* [DATA EXTRACTS]:
┌────────
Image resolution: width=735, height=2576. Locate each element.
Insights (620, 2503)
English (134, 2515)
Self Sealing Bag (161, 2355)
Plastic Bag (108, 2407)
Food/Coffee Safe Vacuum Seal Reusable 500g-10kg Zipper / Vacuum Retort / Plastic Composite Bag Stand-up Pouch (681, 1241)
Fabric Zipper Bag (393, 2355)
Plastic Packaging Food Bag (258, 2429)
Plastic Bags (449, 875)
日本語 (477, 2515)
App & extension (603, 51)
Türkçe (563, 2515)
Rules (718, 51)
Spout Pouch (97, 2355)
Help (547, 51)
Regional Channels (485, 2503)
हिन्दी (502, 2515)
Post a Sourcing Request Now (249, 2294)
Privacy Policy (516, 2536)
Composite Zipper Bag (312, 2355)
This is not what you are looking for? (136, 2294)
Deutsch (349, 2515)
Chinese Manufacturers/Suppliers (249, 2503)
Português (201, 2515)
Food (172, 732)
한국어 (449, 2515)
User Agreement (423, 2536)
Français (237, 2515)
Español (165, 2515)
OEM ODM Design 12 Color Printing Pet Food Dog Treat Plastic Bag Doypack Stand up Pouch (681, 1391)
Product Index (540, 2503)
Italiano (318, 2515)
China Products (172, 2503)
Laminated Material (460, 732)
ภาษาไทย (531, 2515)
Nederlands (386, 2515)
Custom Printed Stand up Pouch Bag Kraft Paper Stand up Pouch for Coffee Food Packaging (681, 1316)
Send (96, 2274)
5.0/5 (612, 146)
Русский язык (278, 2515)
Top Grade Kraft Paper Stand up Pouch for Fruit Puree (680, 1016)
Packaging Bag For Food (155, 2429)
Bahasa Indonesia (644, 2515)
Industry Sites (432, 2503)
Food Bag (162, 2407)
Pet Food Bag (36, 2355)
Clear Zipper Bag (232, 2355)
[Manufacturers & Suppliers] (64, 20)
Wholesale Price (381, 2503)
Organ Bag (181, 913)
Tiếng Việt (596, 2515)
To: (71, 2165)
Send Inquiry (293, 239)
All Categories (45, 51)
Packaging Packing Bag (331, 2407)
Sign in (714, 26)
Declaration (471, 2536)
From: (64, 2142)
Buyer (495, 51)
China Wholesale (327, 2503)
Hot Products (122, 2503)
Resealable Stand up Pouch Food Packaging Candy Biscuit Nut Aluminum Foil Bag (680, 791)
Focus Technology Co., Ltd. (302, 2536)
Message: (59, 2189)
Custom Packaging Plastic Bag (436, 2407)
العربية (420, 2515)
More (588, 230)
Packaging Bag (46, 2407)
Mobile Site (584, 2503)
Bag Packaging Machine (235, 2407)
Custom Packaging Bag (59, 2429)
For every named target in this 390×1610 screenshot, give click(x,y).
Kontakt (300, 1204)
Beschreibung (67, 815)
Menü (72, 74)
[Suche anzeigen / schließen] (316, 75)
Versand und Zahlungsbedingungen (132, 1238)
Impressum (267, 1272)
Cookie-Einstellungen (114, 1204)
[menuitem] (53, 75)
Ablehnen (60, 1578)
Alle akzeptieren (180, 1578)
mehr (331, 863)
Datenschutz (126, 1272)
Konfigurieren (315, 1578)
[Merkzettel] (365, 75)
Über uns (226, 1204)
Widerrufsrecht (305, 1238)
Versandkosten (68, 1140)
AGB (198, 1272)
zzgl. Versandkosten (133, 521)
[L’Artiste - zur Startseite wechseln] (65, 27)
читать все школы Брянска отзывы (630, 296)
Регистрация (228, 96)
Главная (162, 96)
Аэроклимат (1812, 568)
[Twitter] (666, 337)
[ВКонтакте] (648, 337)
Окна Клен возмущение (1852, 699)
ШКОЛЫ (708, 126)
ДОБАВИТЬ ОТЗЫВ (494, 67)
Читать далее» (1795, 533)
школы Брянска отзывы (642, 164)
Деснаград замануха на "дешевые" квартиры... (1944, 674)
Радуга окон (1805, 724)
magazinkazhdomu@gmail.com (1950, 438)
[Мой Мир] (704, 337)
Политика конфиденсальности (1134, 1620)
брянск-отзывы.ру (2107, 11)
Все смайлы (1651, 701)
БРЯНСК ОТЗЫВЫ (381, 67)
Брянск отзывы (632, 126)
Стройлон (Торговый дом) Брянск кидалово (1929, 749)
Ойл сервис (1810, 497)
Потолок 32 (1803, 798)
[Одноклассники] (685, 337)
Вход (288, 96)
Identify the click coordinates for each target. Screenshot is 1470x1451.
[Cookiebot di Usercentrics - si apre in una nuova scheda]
└────────
* [WHAT IS BEING ASKED]:
Repeat the whole listing exactly. Leave nothing out.

* [REPLY TO THE TASK]:
Image resolution: width=735, height=2576. Locate each element.
Insights (620, 2503)
English (134, 2515)
Self Sealing Bag (161, 2355)
Plastic Bag (108, 2407)
Food/Coffee Safe Vacuum Seal Reusable 500g-10kg Zipper / Vacuum Retort / Plastic Composite Bag Stand-up Pouch (681, 1241)
Fabric Zipper Bag (393, 2355)
Plastic Packaging Food Bag (258, 2429)
Plastic Bags (449, 875)
日本語 (477, 2515)
App & extension (603, 51)
Türkçe (563, 2515)
Rules (718, 51)
Spout Pouch (97, 2355)
Help (547, 51)
Regional Channels (485, 2503)
हिन्दी (502, 2515)
Post a Sourcing Request Now (249, 2294)
Privacy Policy (516, 2536)
Composite Zipper Bag (312, 2355)
This is not what you are looking for? (136, 2294)
Deutsch (349, 2515)
Chinese Manufacturers/Suppliers (249, 2503)
Português (201, 2515)
Food (172, 732)
한국어 (449, 2515)
User Agreement (423, 2536)
Français (237, 2515)
Español (165, 2515)
OEM ODM Design 12 Color Printing Pet Food Dog Treat Plastic Bag Doypack Stand up Pouch (681, 1391)
Product Index (540, 2503)
Italiano (318, 2515)
China Products (172, 2503)
Laminated Material (460, 732)
ภาษาไทย (531, 2515)
Nederlands (386, 2515)
Custom Printed Stand up Pouch Bag Kraft Paper Stand up Pouch for Coffee Food Packaging (681, 1316)
Send (96, 2274)
5.0/5 (612, 146)
Русский язык (278, 2515)
Top Grade Kraft Paper Stand up Pouch for Fruit Puree (680, 1016)
Packaging Bag For Food (155, 2429)
Bahasa Indonesia (644, 2515)
Industry Sites (432, 2503)
Food Bag (162, 2407)
Pet Food Bag (36, 2355)
Clear Zipper Bag (232, 2355)
[Manufacturers & Suppliers] (64, 20)
Wholesale Price (381, 2503)
Organ Bag (181, 913)
Tiếng Việt (596, 2515)
To: (71, 2165)
Send Inquiry (293, 239)
All Categories (45, 51)
Packaging Packing Bag (331, 2407)
Sign in (714, 26)
Declaration (471, 2536)
From: (64, 2142)
Buyer (495, 51)
China Wholesale (327, 2503)
Hot Products (122, 2503)
Resealable Stand up Pouch Food Packaging Candy Biscuit Nut Aluminum Foil Bag (680, 791)
Focus Technology Co., Ltd. (302, 2536)
Message: (59, 2189)
Custom Packaging Plastic Bag (436, 2407)
العربية (420, 2515)
More (588, 230)
Packaging Bag (46, 2407)
Mobile Site (584, 2503)
Bag Packaging Machine (235, 2407)
Custom Packaging Bag (59, 2429)
For every named target in this 390×1610 screenshot, give click(x,y).
Kontakt (300, 1204)
Beschreibung (67, 815)
Menü (72, 74)
[Suche anzeigen / schließen] (316, 75)
Versand und Zahlungsbedingungen (132, 1238)
Impressum (267, 1272)
Cookie-Einstellungen (114, 1204)
[menuitem] (53, 75)
Ablehnen (60, 1578)
Alle akzeptieren (180, 1578)
mehr (331, 863)
Datenschutz (126, 1272)
Konfigurieren (315, 1578)
[Merkzettel] (365, 75)
Über uns (226, 1204)
Widerrufsrecht (305, 1238)
Versandkosten (68, 1140)
AGB (198, 1272)
zzgl. Versandkosten (133, 521)
[L’Artiste - zur Startseite wechseln] (65, 27)
читать все школы Брянска отзывы (630, 296)
Регистрация (228, 96)
Главная (162, 96)
Аэроклимат (1812, 568)
[Twitter] (666, 337)
[ВКонтакте] (648, 337)
Окна Клен возмущение (1852, 699)
ШКОЛЫ (708, 126)
ДОБАВИТЬ ОТЗЫВ (494, 67)
Читать далее» (1795, 533)
школы Брянска отзывы (642, 164)
Деснаград замануха на "дешевые" квартиры... (1944, 674)
Радуга окон (1805, 724)
magazinkazhdomu@gmail.com (1950, 438)
[Мой Мир] (704, 337)
Политика конфиденсальности (1134, 1620)
брянск-отзывы.ру (2107, 11)
Все смайлы (1651, 701)
БРЯНСК ОТЗЫВЫ (381, 67)
Брянск отзывы (632, 126)
Стройлон (Торговый дом) Брянск кидалово (1929, 749)
Ойл сервис (1810, 497)
Потолок 32 (1803, 798)
[Одноклассники] (685, 337)
Вход (288, 96)
Identify the click coordinates for each target. Screenshot is 1470x1451.
[Cookiebot di Usercentrics - si apre in una nuova scheda]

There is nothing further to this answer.